Mendokumentasikan hidup melalui blog
Saat ini, meskipun isinya jarang diperbarui, saya termasuk orang yang masih menganggap blog sebagai media penting untuk menyampaikan dan mendokumentasikan pikiran kita. Kebanyakan mungkin tidak menyentuh kepentingan banyak orang, tapi setidaknya dapat berguna bagi diri kita sendiri.
Kaset kompilasi "Ticket to Ride"
diproduksi tahun 1999 di Bandung
oleh Flatspills Records. |
Saya menggunakan blog pribadi saya untuk mencatat apa yang saya anggap perlu ditulis (ketika ada waktu dan mood untuk menuliskannya). Apa yang saya tulis, seringkali bukan sesuatu yang "penting". Tidak jarang juga saya menggunakannya untuk meluapkan amarah atau kekesalan. Semacam pelepasan energi negatif.

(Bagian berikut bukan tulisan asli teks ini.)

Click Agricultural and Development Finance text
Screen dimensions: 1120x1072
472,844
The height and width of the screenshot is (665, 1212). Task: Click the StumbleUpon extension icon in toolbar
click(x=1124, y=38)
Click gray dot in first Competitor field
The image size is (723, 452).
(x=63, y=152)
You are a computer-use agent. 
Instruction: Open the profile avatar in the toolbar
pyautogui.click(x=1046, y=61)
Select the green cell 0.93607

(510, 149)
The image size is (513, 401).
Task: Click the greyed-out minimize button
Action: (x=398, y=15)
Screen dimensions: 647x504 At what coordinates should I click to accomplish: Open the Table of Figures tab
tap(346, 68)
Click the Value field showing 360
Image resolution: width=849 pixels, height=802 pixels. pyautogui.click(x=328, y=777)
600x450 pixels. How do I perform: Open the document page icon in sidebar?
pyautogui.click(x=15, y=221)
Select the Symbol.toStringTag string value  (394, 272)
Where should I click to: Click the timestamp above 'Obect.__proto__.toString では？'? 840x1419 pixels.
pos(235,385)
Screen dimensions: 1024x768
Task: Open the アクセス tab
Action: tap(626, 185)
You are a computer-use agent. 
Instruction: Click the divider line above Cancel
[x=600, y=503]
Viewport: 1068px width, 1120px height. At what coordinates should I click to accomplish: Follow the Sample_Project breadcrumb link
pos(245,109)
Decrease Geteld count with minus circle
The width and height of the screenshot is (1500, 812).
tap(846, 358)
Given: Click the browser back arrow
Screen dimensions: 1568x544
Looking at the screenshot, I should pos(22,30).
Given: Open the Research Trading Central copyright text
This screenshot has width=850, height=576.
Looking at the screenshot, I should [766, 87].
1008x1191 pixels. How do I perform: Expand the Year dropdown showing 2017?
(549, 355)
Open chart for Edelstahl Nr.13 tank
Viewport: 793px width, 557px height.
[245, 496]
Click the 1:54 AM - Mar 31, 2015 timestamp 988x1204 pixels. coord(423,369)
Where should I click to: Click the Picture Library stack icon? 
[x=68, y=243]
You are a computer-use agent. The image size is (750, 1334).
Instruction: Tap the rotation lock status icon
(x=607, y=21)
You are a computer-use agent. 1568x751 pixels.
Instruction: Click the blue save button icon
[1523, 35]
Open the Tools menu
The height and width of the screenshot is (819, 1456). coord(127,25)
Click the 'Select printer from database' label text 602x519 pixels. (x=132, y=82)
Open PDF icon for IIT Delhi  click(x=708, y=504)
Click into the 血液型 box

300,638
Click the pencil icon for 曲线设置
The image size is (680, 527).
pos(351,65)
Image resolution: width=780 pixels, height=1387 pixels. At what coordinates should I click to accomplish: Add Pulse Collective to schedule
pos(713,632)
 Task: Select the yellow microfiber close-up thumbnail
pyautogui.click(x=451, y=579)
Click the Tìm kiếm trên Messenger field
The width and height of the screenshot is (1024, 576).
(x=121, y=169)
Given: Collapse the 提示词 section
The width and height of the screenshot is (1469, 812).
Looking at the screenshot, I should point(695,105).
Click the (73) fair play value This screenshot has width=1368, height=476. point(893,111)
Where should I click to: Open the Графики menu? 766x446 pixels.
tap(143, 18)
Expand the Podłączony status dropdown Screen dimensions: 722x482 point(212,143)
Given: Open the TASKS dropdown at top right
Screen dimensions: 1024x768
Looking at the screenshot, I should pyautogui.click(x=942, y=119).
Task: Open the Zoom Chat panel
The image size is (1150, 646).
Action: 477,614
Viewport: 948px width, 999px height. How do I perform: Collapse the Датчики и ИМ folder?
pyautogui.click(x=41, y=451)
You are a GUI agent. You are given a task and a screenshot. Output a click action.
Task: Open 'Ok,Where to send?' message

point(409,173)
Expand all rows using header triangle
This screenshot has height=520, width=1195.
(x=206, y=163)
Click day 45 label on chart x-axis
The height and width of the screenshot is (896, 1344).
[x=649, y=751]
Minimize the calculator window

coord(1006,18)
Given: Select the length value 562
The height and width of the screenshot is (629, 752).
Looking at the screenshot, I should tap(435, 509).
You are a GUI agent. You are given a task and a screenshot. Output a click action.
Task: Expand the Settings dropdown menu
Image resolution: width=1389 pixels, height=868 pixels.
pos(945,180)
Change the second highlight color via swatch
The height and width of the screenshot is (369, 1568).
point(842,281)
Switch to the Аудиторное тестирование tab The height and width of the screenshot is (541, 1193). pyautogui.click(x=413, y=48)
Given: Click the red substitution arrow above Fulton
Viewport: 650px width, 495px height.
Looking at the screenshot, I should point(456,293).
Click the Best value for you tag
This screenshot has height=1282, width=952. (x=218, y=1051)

Salah seorang teman pernah mengatakan pada saya bahwa ia akan menghapus tulisan-tulisan yang "kurang penting" pada blog miliknya. Menurutnya, ia hanya ingin tulisan "terbaik" saja yang ada di sana, dan menghapus tulisan-tulisan yang temanya kurang "pas". Hal seperti itu bukan tidak pernah terpikir oleh saya, beberapa entri blog juga pernah saya hapus karena "kurang penting", tapi ada juga tulisan "kurang penting" yang tetap saya simpan.
Secara pribadi saya menganggap tidak ada hidup manusia yang sempurna. Dan karena itu juga saya menyimpan tulisan-tulisan "tidak penting" tadi. Selain "tidak penting", harus saya akui beberapa tulisan dibuat dengan gaya bahasa verbal, dan tidak ditulis dengan "baik". Tapi jujur saja, saya sering merasa terhibur ketika membaca tulisan-tulisan lama di blog pribadi saya. Saya merasa bernostalgia ke masa di mana saya masih sangat polos, impulsif, tapi di saat yang sama ada hal-hal yang tidak berubah.
Salah satu hal yang sering saya temukan ketika membaca kembali tulisan lama adalah saya sering terkaget-kaget dengan apa yang saya tulis. Pertanyaan seperti, "saya pernah menulis ini?" atau "kenapa saya menggunakan kata ini?" adalah yang kerap terlintas. Mungkin karena tulisan-tulisan itu dibuat dengan semangat "pokoknya menulis". Dari dokumentasi tulisan pribadi juga saya terus berusaha mengenal diri saya sendiri, dengan mengingat ulang dan berrefleksi. Meskipun mungkin saya akan menemukan masa lalu diri saya yang naif, kenakak-kanakan, ke-abg-abg-an, impulsif, ngelantur, dan sebagainya, saya sering tertawa membacanya. Mungkin ini salah satu cara saya menertawakan diri saya sendiri. Sendirian.